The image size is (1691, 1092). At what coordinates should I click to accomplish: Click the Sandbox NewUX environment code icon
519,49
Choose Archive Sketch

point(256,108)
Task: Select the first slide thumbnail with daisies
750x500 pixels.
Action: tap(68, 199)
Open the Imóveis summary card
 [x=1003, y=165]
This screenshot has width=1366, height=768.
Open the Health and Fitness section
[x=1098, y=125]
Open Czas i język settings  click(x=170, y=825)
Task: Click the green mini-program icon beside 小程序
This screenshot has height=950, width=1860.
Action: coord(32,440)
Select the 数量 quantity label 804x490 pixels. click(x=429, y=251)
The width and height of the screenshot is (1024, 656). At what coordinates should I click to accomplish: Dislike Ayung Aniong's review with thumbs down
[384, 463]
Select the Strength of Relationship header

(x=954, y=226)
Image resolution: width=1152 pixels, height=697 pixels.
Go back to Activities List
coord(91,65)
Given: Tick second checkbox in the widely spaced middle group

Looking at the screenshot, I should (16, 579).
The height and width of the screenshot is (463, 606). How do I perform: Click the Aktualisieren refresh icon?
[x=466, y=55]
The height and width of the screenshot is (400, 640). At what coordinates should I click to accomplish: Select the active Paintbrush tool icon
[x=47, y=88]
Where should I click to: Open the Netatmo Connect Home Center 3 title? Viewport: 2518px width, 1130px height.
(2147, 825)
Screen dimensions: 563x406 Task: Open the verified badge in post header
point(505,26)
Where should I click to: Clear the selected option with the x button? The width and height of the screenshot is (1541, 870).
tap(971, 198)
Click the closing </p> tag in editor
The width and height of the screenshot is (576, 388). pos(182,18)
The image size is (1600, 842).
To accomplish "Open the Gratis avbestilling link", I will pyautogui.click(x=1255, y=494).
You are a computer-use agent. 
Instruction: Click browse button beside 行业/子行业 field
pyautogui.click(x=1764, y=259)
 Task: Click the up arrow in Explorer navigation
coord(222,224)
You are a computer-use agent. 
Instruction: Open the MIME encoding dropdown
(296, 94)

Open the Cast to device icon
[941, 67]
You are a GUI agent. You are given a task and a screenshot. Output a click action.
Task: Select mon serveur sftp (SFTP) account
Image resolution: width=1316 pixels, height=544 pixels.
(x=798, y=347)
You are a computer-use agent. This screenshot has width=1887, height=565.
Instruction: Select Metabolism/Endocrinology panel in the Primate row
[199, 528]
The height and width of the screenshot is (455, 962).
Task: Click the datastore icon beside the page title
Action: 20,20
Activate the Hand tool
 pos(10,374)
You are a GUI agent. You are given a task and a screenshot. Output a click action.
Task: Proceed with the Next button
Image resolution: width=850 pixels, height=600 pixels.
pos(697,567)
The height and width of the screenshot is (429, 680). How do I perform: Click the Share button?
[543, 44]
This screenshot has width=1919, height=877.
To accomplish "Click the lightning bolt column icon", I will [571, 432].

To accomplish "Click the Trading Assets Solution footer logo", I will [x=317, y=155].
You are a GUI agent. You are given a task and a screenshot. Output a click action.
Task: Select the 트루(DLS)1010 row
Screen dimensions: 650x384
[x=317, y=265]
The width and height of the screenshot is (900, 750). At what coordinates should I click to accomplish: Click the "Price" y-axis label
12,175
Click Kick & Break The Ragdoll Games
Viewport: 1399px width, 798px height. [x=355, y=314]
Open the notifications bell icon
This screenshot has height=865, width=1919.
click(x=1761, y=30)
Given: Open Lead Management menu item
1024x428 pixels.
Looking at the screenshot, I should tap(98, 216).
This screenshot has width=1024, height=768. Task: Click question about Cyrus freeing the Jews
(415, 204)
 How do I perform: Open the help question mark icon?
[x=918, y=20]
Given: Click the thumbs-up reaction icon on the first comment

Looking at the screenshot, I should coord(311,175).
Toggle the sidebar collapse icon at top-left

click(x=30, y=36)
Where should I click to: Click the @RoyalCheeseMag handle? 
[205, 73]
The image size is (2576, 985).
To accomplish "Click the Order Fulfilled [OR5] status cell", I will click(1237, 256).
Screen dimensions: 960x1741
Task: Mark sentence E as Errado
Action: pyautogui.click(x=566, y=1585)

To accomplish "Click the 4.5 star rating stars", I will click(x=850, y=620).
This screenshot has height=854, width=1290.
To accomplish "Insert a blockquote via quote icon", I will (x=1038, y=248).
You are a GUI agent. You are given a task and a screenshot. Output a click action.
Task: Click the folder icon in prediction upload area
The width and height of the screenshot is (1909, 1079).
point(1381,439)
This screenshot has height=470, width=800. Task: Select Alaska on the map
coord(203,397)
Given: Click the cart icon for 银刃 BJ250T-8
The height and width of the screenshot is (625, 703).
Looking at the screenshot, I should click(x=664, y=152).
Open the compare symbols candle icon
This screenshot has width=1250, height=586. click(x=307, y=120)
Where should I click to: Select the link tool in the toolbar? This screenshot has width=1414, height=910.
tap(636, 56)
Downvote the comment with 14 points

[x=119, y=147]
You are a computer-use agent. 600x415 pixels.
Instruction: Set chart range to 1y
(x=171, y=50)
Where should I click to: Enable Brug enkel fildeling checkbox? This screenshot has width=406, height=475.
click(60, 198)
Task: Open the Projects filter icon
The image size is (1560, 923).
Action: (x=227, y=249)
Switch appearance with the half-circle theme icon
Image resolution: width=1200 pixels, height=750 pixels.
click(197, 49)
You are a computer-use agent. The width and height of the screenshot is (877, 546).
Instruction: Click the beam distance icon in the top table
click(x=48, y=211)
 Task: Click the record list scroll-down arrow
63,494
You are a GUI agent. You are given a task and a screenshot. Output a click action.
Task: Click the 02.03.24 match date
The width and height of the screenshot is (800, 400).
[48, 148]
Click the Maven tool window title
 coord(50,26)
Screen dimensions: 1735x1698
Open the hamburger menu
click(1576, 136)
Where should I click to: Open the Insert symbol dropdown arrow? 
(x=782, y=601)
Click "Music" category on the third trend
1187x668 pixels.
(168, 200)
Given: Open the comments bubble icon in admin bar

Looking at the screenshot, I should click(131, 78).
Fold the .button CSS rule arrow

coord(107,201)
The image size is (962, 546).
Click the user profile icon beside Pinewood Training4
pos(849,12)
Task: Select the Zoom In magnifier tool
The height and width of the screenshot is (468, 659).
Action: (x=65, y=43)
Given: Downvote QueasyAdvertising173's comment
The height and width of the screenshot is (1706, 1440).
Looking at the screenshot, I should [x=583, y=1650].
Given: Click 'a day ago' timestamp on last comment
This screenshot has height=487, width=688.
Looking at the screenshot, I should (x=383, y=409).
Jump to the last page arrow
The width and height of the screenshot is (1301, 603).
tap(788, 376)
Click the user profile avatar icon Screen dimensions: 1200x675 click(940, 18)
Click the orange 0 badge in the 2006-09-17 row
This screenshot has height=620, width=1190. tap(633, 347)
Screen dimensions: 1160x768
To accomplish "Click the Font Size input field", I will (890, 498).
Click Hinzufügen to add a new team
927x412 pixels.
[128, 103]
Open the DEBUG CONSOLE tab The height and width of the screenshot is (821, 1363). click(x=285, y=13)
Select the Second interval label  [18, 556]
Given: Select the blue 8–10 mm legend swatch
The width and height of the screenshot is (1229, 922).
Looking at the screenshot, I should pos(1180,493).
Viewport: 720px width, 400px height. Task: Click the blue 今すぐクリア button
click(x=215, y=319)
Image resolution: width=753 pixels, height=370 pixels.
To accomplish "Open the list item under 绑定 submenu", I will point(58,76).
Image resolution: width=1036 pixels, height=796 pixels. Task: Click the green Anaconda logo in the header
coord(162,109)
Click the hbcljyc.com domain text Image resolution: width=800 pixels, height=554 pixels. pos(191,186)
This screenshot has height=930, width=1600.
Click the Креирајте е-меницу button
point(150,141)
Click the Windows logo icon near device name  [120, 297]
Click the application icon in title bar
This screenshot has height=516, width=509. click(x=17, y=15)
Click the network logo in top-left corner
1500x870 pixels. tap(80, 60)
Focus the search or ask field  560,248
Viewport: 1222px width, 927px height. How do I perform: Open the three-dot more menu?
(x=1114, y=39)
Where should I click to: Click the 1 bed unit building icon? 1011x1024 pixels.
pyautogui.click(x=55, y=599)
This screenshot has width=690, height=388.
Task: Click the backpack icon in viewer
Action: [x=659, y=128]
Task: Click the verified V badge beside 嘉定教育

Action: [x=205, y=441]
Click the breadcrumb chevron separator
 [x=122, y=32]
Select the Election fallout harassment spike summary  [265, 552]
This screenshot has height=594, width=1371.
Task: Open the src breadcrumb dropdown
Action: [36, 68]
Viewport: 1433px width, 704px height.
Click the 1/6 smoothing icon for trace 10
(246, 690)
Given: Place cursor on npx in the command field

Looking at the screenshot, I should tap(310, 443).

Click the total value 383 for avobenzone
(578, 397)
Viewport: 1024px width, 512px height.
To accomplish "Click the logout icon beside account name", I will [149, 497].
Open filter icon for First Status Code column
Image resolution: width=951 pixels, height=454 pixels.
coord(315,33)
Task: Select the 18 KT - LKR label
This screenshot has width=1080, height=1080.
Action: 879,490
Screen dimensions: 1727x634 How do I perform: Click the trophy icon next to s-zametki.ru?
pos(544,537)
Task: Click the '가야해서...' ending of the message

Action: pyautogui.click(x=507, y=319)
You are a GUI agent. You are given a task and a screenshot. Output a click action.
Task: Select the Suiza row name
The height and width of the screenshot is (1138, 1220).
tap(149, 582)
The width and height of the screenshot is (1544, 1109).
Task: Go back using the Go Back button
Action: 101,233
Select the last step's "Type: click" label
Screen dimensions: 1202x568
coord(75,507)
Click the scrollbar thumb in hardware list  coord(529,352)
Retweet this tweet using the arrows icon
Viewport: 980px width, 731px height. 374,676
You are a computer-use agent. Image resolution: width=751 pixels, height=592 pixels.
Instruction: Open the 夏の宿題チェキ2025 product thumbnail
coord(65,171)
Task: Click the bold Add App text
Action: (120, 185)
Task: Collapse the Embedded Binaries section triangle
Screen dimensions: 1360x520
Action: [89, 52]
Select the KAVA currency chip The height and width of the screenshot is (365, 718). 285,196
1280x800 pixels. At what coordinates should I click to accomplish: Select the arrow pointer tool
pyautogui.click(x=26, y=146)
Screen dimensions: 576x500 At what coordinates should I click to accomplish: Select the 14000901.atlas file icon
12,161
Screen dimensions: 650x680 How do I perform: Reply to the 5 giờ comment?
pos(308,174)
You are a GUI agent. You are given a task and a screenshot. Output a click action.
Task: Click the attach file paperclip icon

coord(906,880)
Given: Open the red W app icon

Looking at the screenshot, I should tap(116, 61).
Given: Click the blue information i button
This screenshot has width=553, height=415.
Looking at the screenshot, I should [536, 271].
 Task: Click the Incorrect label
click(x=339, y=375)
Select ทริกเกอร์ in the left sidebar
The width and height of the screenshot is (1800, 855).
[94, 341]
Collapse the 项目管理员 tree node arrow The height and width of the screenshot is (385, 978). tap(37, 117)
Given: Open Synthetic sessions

+ + + +

◆ **WORK ORDER**:
Whenever a line holds "computer", it counts; state the total for the records and add nothing.

◆ **RESULT OF THIS TASK**:
6